Marvel Studios are enjoying a golden age. It’s all the more apparent when you compare their popcorn-friendly action films with the steadily mounting pileup of car-crash movies hurtling out of the DC camp.
Marvel have found a winning formula, but in the last two phases of the MCU the studio has been increasingly obsessed with integrating their many disparate characters into one streamlined story.
In the case of Ant Man, the pressure from Marvel bosses led Shaun of the Dead director Edgar Wright to walk away from the project citing creative differences with the studio, despite having been involved with the film since 2003 – a full three years before Marvel became involved.
Ant Man was left in the capable hands of Peyton Reed who kept some traces of Wright’s lovably offbeat humour, but steered the film in a much safer and more MCU-approved direction.
The film grossed $518 million worldwide, a pretty average taking for Marvel, which seemed like an important lesson for studio execs to let their star directors flex their creative muscles without restriction.
It seems like the bosses at Marvel are finally taking notice, as three of their most eagerly anticipated films are now being branded as ‘wildly different’ to the rest of the rapidly expanding MCU.
In the case of Thor Ragnarok, directed by comedy filmmaker Taika Waititi – this seems like it was inevitable. Waititi was asked in an fan Q&A on Reddit whether his 80s-inspired Thor/Hulk road trip movie (set to an original score by Devo’s Mark Mothersbaugh – yes, we are excited) would meld with Thor’s first two solo outings.
The director said: ‘I have no idea.

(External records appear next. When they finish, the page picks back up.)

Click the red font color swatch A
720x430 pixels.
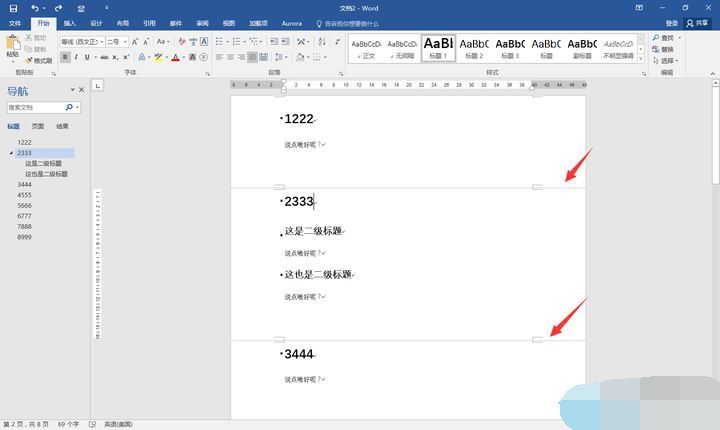tap(175, 57)
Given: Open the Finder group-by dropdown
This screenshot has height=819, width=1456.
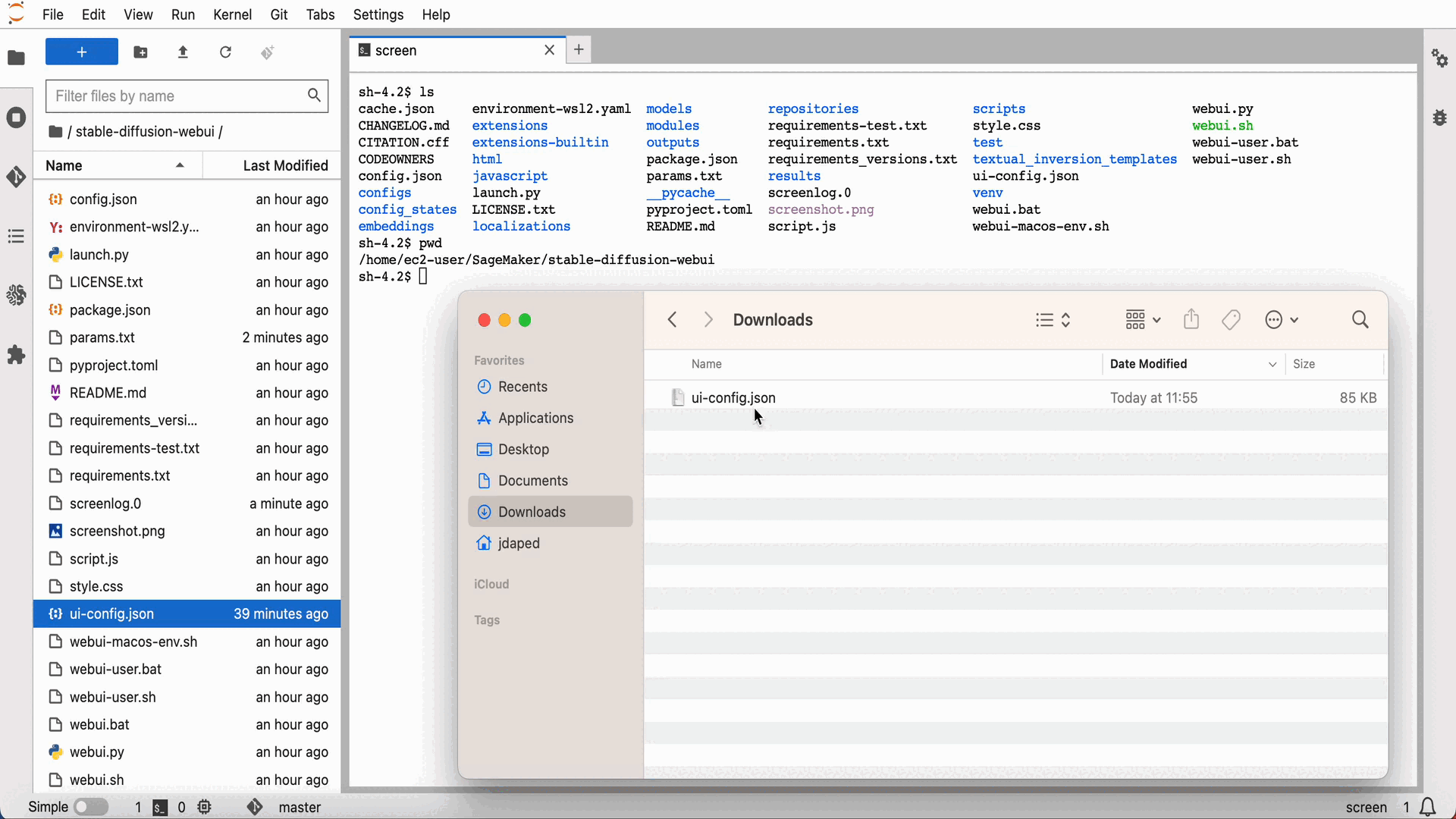Looking at the screenshot, I should (1143, 319).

It will be a nice addition to the Taika Waititi box-set though’ going on to say ‘you can expect a Taika-esque tone,’ as well as mentioning that Marvel had been ‘very accepting’ of his uniquely bombastic filmmaking style.
This response makes sense coming from the director of What We Did In The Shadows – the only film to date to nail down the vampire flat-share sub-genre – who was never going to trade in his eccentric humour for Marvel conformity.
But it also suggests the studio are giving more creative freedom to cult directors like Waititi, in the hope that a little bit of oddball ingenuity will help them to maintain their stranglehold on the superhero genre.
Guardians of the Galaxy, a bonkers concoction of comedy, space opera and western, has always stood apart from the rest of the Marvel canon and while we’ve seen Thanos teases in both of the Avengers films, writer/director James Gunn isn’t planning to join the Marvel dots in next year’s Guardians of the Galaxy vol.2, leaving his ragtag space bandits to be introduced to the MCU’s earthbound adventurers in Avengers: Infinity War.
Even Peyton Reed is asserting his independence from the Marvel fold ahead of the release of Ant Man and The Wasp, claiming that he would like to keep the rest of the Ant Man franchise in ‘its own little corner’ of the MCU.
Although we’re excited to hear that the studio are learning from their past mistakes – because, I mean imagine how much better Ant Man would have been with Simon Pegg and Cornettos – it’s unclear what this new direction will mean for massive, interconnected world that Marvel is attempting to build.
Can a film that features Thor and Hulk cruising down an intergalactic space-highway listening to The Power of Love coexist in a universe where Captain America methodically combats political corruption, while Antman quips his way through a micro-battle on top of Thomas the Tank Engine?
We’re not sure if any of these ideas make the slightest bit of sense when you put them all together, but we’re certainly excited to see how they pan out!